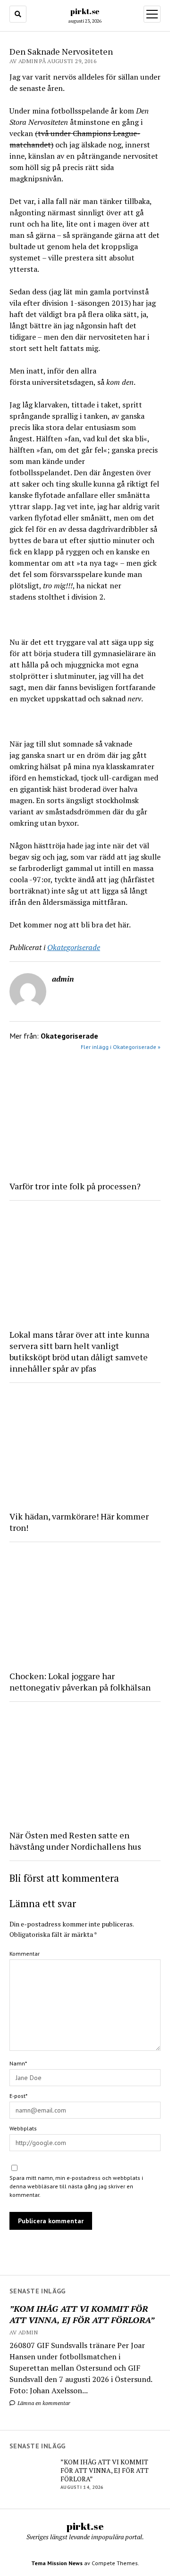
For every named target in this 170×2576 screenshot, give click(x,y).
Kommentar (24, 1953)
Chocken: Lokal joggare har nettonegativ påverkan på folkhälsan (80, 1681)
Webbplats (23, 2128)
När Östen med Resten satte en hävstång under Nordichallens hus (75, 1840)
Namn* (18, 2063)
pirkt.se (85, 11)
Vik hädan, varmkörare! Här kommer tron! (79, 1522)
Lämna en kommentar (43, 2402)
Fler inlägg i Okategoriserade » (121, 1046)
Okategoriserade (73, 947)
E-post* (18, 2095)
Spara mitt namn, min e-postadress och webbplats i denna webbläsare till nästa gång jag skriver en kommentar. (76, 2186)
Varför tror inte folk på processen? (75, 1186)
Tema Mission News (57, 2563)
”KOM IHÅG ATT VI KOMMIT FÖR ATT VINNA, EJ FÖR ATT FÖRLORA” (81, 2314)
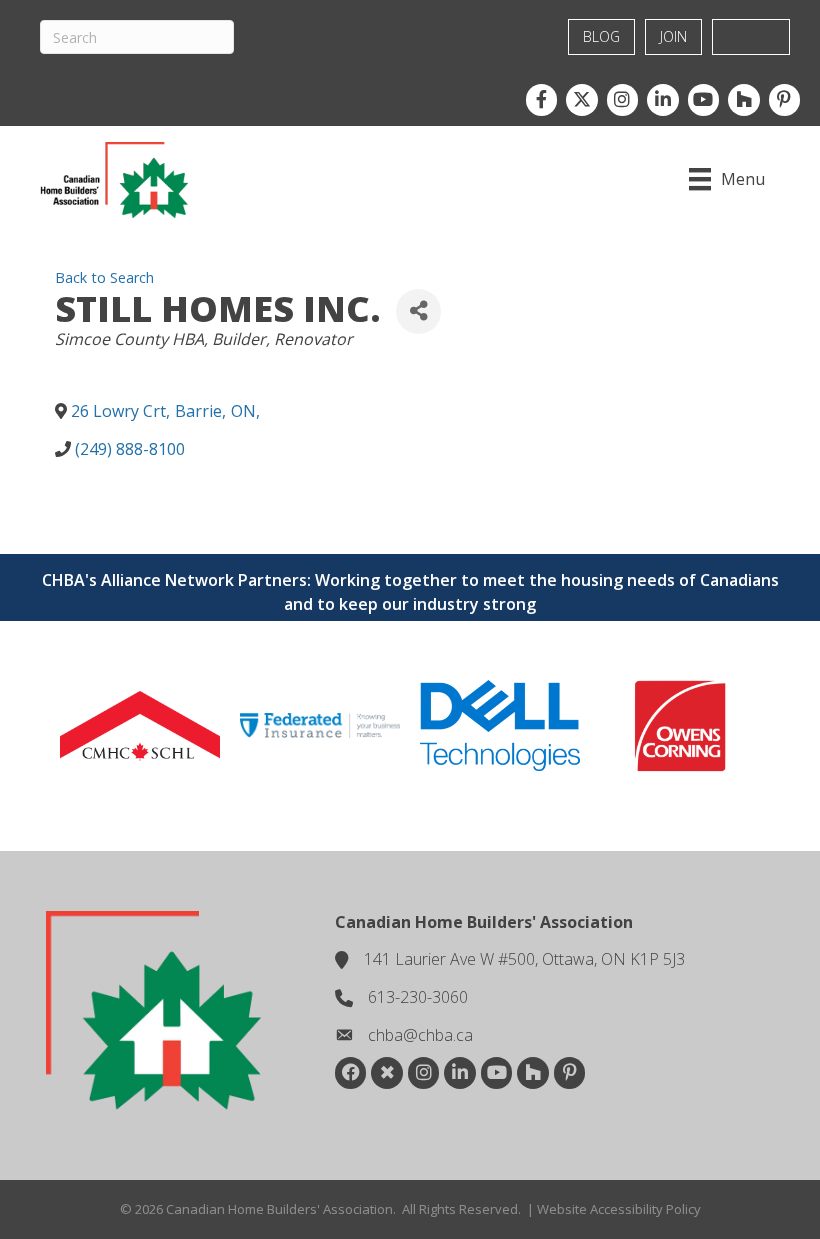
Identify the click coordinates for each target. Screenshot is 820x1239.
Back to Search (104, 277)
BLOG (601, 36)
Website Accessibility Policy (619, 1209)
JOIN (673, 36)
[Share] (418, 311)
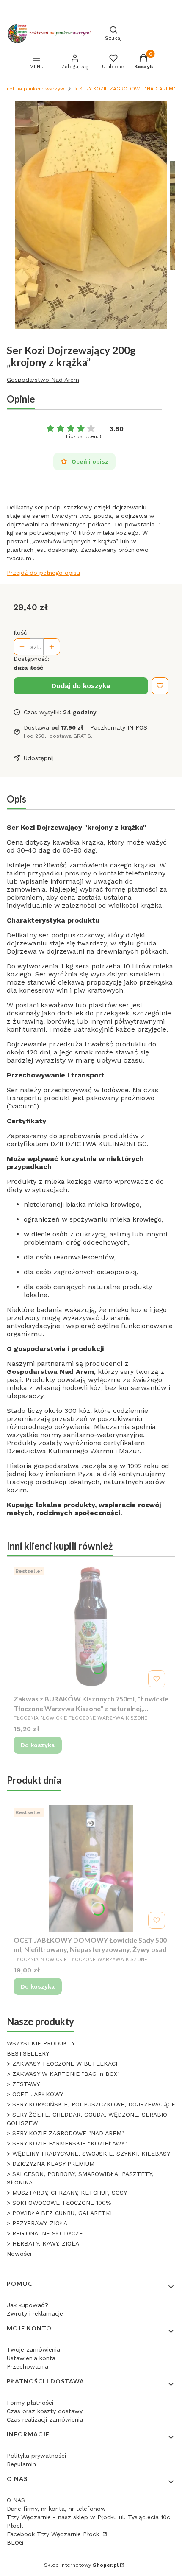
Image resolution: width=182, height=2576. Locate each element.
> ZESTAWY (23, 2084)
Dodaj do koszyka (81, 686)
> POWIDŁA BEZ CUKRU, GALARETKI (59, 2213)
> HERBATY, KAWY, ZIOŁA (43, 2243)
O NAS (16, 2500)
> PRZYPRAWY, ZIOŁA (37, 2223)
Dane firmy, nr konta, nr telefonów (56, 2508)
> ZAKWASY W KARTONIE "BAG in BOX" (63, 2073)
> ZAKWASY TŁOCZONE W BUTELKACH (63, 2063)
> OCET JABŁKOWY (35, 2094)
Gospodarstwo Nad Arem (43, 379)
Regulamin (21, 2464)
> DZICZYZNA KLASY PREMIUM (50, 2163)
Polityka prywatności (36, 2455)
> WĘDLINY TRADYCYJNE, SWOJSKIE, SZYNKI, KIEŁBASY (88, 2153)
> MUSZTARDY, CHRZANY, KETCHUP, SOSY (67, 2192)
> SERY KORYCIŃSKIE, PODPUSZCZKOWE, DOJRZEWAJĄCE (91, 2104)
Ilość (20, 632)
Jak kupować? (27, 2305)
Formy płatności (30, 2402)
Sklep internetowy (81, 2565)
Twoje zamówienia (33, 2349)
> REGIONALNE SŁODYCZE (45, 2233)
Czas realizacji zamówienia (45, 2419)
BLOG (15, 2542)
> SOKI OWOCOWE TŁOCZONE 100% (59, 2202)
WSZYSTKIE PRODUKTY (41, 2043)
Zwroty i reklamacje (35, 2313)
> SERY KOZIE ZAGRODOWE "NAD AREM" (124, 89)
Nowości (19, 2253)
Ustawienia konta (31, 2358)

-------

▸ Task description:
Filter the listing above, keeping only the lines with "each".

▸ Problem solution:
Identify the click coordinates for each target. Screenshot is 820x1239.
Image resolution: width=182, height=2576. Locate each element.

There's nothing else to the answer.